The sun, barely up, cast long shadows over the 3,000-plus acres of the Crazy Mountain Cattle Company, just west of Big Timber, Montana. Rancher Rick Jarrett and I had headed out early to irrigate a hay field in much the same way his grandfather did when he settled here in 1908.
As we plunged our shovels deep into the banks of an irrigation ditch, clear, cold water spilled into the field of alfalfa that brushed our rubber-booted legs. Jarrett paused to reflect on the realities of modern ranching: “This is what cattle ranching in this part of Montana is all about … I’m as much of a hay farmer as a cattle rancher. Hay is money in the bank. It keeps our cattle, and us, going through the winter.”
That is, it helps. These days beef alone doesn’t pay the bills. Which is why Jarrett, his wife, Karen Searle, and nine neighboring longtime ranchers started Montana Bunkhouses Working Ranch Vacations.

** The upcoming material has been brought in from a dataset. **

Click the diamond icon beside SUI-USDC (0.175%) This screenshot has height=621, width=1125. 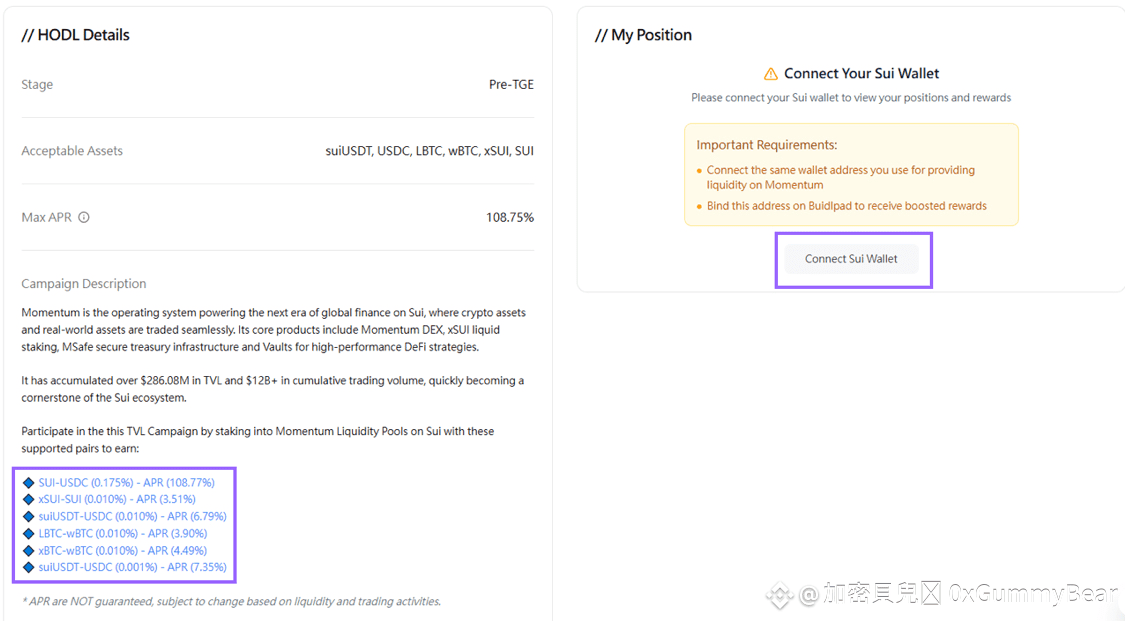click(x=28, y=482)
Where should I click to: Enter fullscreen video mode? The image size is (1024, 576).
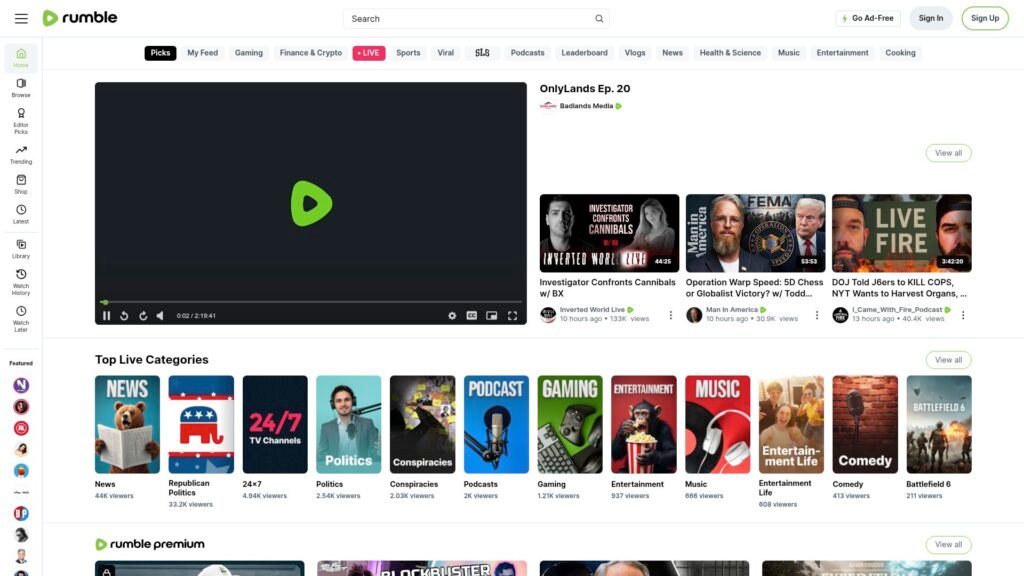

“Our co-op is not a dude ranch, and it’s not for everyone,” Searle says over a breakfast of eggs, elk sausage, and apple strudel French toast. “It’s for families that want to experience firsthand what we feel is a romantic way of life that’s rapidly vanishing from the West. Our hope is that guests will want to experience what real ranching is all about.”
Visits aren’t limited to just a single ranch. One morning my wife, Jill, went birding at a neighboring ranch while I fly-fished a private stretch of river. We met for a late-afternoon horseback ride, devoured a hearty dinner with Searle and Jarrett, then tumbled, deliciously tired, into bed.
After all, I needed to be up early. I would be saddling up at dawn with Jarrett to do the chores that keep a working ranch working.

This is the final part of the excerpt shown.